### INSTRUCTIONS TO FOLLOW
Here are some records; copy every line that holds the word "title".

### DATA FOR THIS TASK
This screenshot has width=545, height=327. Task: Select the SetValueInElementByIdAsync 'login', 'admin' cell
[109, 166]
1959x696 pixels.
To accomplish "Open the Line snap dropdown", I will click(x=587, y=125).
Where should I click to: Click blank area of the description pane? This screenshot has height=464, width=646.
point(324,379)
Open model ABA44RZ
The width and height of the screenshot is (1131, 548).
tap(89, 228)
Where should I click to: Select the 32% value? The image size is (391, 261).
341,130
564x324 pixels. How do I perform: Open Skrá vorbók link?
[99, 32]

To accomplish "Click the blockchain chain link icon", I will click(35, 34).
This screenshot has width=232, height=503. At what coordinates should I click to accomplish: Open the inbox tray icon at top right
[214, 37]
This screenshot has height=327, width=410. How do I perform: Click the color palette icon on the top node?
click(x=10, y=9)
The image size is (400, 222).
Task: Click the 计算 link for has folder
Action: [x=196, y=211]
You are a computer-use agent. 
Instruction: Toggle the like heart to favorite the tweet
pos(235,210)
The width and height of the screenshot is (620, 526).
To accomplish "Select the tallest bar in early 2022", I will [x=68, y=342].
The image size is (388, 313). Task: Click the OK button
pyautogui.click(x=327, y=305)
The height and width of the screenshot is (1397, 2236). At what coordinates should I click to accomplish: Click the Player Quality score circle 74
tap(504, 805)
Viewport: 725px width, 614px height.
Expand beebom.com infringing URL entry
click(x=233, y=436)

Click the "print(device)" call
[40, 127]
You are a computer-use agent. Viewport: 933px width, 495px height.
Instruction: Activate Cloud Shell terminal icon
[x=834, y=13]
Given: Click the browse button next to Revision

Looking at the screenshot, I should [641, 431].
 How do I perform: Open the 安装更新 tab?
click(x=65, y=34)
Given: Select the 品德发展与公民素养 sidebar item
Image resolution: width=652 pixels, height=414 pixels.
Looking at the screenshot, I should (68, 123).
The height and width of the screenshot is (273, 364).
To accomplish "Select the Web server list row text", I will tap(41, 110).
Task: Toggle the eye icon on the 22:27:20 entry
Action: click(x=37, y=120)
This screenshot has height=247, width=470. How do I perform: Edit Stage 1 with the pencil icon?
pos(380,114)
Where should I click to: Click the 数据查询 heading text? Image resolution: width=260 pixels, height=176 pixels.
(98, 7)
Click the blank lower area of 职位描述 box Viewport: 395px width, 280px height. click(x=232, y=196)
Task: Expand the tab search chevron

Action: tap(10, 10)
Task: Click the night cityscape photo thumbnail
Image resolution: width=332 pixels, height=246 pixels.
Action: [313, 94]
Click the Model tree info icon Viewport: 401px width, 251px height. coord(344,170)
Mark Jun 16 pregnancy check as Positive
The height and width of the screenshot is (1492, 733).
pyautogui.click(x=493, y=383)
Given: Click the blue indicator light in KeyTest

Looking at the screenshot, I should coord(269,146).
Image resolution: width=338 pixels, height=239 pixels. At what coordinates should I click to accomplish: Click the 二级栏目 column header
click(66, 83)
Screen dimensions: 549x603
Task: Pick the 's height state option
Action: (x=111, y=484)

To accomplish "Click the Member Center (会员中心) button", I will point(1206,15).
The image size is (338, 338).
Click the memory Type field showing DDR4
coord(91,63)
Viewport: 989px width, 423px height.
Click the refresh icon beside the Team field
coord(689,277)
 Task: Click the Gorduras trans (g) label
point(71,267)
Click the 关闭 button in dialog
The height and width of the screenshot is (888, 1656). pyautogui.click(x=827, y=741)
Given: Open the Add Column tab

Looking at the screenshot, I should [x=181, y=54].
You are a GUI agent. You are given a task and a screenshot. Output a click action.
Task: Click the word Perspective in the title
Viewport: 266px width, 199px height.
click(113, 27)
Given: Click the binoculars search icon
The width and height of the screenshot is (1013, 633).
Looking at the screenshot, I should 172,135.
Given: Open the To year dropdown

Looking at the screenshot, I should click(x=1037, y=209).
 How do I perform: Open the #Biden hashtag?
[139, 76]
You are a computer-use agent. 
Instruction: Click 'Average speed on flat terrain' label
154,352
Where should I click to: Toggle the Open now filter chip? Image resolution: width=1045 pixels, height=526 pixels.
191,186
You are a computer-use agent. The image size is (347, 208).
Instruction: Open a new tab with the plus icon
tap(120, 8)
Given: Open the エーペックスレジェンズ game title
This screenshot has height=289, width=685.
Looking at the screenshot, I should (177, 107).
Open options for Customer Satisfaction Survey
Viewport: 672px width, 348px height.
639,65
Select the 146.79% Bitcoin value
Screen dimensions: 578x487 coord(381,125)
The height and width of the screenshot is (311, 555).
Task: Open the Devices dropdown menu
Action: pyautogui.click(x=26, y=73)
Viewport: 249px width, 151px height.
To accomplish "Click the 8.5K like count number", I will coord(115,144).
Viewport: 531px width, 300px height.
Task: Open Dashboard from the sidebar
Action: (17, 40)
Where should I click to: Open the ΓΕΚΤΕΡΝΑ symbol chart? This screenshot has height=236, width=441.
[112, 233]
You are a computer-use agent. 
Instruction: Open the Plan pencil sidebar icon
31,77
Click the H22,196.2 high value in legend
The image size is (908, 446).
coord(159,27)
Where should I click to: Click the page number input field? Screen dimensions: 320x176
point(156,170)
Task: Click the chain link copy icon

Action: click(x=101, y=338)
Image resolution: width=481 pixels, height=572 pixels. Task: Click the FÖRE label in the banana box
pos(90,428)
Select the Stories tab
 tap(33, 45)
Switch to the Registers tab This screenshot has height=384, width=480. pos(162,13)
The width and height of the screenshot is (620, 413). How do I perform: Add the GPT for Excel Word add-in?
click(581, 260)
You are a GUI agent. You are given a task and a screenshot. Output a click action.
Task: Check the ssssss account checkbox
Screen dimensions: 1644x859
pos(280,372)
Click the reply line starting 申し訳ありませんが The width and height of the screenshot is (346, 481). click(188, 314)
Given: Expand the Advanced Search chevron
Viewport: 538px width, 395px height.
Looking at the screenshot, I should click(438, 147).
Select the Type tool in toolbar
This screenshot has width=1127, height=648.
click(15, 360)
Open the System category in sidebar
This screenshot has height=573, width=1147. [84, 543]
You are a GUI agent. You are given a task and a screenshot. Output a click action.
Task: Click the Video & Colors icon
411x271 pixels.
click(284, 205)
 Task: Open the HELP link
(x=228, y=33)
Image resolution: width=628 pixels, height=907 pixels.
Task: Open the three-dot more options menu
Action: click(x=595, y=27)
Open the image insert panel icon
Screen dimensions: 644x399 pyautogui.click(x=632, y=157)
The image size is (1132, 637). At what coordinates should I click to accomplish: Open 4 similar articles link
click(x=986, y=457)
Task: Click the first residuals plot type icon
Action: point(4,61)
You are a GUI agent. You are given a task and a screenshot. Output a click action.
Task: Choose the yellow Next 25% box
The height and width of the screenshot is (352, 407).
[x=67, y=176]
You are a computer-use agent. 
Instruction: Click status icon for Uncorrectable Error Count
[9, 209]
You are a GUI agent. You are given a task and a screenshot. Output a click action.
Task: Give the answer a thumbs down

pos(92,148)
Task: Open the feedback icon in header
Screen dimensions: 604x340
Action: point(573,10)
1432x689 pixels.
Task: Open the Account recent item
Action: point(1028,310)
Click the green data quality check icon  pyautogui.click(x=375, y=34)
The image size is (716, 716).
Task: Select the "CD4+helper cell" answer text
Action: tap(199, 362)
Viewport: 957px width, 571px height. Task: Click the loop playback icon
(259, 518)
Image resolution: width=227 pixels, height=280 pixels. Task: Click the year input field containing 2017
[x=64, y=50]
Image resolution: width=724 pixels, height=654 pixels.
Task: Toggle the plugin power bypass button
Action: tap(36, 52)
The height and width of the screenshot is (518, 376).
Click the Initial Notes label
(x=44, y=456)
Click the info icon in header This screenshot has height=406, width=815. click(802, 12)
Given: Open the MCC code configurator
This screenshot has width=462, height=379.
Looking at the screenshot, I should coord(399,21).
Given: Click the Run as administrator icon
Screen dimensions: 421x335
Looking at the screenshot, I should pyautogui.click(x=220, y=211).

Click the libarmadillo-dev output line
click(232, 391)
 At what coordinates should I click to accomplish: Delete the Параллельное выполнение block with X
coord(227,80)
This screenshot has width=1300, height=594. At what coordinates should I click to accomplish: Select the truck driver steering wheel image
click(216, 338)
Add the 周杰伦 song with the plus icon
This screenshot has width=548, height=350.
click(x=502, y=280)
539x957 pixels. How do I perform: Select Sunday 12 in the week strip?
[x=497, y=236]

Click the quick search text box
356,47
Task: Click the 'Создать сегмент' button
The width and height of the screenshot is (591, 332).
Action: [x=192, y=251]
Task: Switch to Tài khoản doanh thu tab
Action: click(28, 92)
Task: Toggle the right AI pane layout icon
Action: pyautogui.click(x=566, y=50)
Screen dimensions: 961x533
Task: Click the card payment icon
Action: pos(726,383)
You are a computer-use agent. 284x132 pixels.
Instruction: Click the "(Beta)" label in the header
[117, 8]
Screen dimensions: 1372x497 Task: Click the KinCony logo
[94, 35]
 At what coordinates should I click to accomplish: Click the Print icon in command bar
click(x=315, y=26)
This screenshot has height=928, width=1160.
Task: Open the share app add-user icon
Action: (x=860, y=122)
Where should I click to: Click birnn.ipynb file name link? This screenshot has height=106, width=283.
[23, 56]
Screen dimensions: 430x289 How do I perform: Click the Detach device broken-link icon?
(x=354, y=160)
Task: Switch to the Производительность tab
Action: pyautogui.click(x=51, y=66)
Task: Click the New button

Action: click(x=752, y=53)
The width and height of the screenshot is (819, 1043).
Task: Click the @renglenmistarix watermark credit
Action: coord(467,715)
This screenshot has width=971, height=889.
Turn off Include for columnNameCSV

### EXERCISE OUTPUT
Task: Click the word Perspective in the title
Given: Open the エーペックスレジェンズ game title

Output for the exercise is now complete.